TAREAS POR RESOLVER ::
[a] Vuelve a escribir, sin cambiar nada, la parte del texto sobre Eugenio Zanetti que empieza con "EL PARAÍSO RECOBRADO" y termina con "mucho de autobiografía.".
[b] Escribe lo que sigue del texto sobre Eugenio Zanetti, a partir de su última oración.

EL PARAÍSO RECOBRADO
Autodidacta, dandy,
viajero, pero también trabajador intensivo de la industria del cine y
estrella de la dirección de arte –ganó su primer Oscar por la película
Restauración de 1995–, Eugenio Zanetti está de vuelta en la Argentina
para presentar su primera película como director, Amapola, y para la
puesta de El jardín de los cerezos de Chejov en el San Martín. En charla
con Radar, Zanetti cuenta su infancia en una familia de intelectuales
de izquierda, recuerda a Pier Paolo Pasolini y a Mujica Lainez,
desmitifica el éxito en Hollywood y explica por qué su debut como
director –con actuaciones de Camilla Belle, Lito Cruz y Geraldine
Chaplin– tiene mucho de autobiografía.

DATOS DADOS ::
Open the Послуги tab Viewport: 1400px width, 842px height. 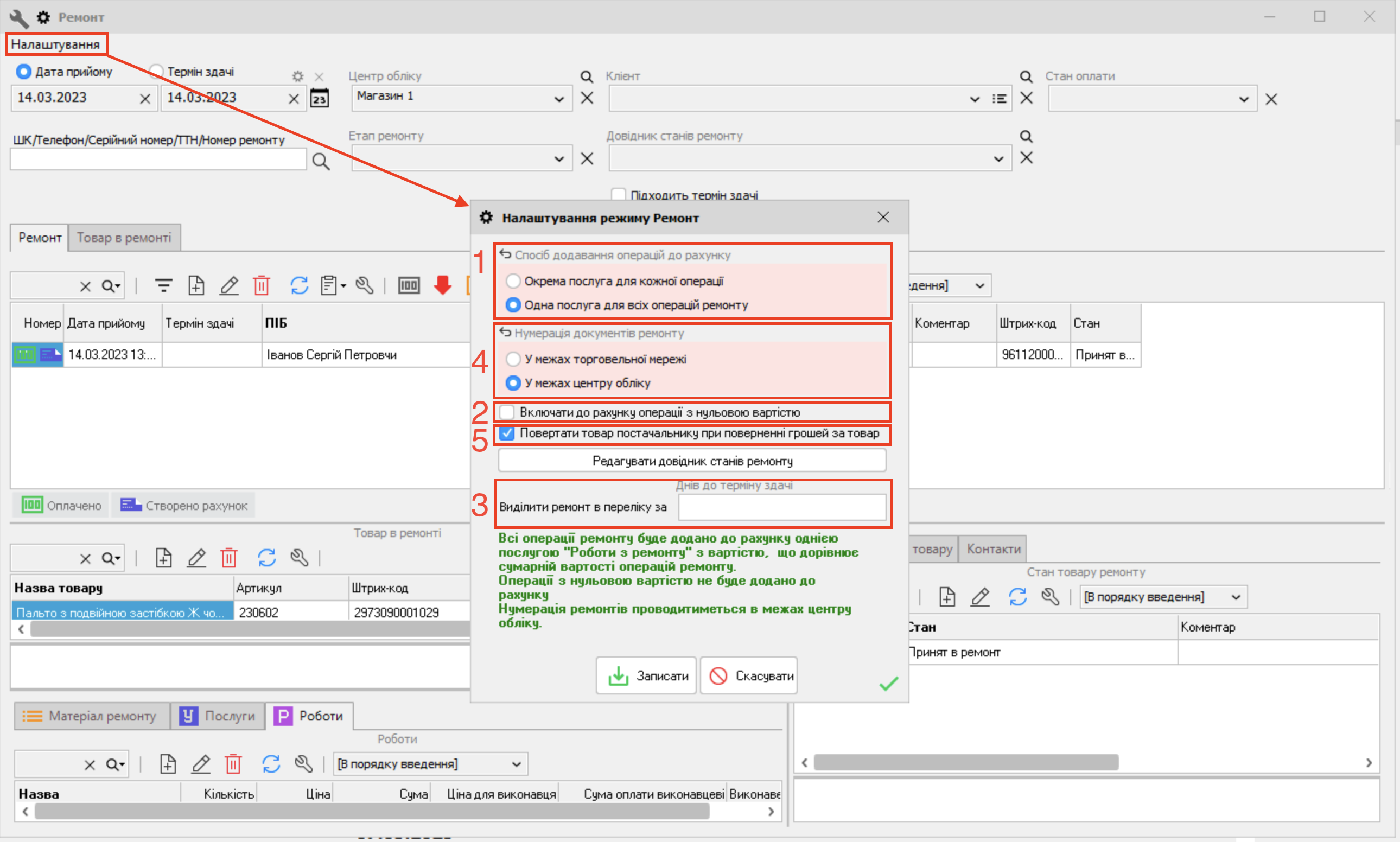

RESPUESTAS DEL EJERCICIO ::
[a]
EL PARAÍSO RECOBRADO
Autodidacta, dandy,
viajero, pero también trabajador intensivo de la industria del cine y
estrella de la dirección de arte –ganó su primer Oscar por la película
Restauración de 1995–, Eugenio Zanetti está de vuelta en la Argentina
para presentar su primera película como director, Amapola, y para la
puesta de El jardín de los cerezos de Chejov en el San Martín. En charla
con Radar, Zanetti cuenta su infancia en una familia de intelectuales
de izquierda, recuerda a Pier Paolo Pasolini y a Mujica Lainez,
desmitifica el éxito en Hollywood y explica por qué su debut como
director –con actuaciones de Camilla Belle, Lito Cruz y Geraldine
Chaplin– tiene mucho de autobiografía.

[b]
Aunque ya
tenía una larga carrera en el teatro y en cine, para muchos espectadores
y personajes de la industria la figura de Eugenio Zanetti, talento
argentino de la dirección de arte radicado en Hollywood, comenzó a tomar
forma a principios de los ’90, cuando se estrenó por acá un thriller
sobrenatural titulado Línea mortal, con una Julia Roberts que recién
empezaba. La película era un disparate que se imponía por su estilo
visual, por sus escenografías, por su atmósfera algo ominosa, que le
debían mucho al trabajo de Zanetti, como bien se consignaba en la
reseñas locales. Un lustro y unas cuantas películas más tarde, Zanetti
–quien para entonces ya había trabajado con personajes tan diversos como
Pasolini, Sergio Renán, Valeria Lynch, Wayne Wang y Arnold
Schwarzenegger– ganaba el Oscar por el diseño de producción de
Restauración, una historia ambientada en Londres del siglo XVII, con
Robert Downey Jr., Ian McKellen y Meg Ryan, y con ese reconocimiento
terminaba de consagrarse como una estrella internacional en su
especialidad.
Sólo que para entonces ya tenía 50 años y toda una trayectoria, y el
hombrecito dorado de la Academia, dice, no le iba a cambiar la vida a
esas alturas. “Recuerdo que iba en la limusina a la entrega del premio
–dice Zanetti, en entrevista con Radar– y mi mamá, que me acompañaba y
que era una mujer muy sabia, me dijo: ‘Mirá que el Oscar no es muy
importante, es un premio de la industria, como otros’. Tenía razón. No
quiero sonar pedante, pero yo había sido un laburante del arte toda mi
vida, y eso no iba a cambiar.”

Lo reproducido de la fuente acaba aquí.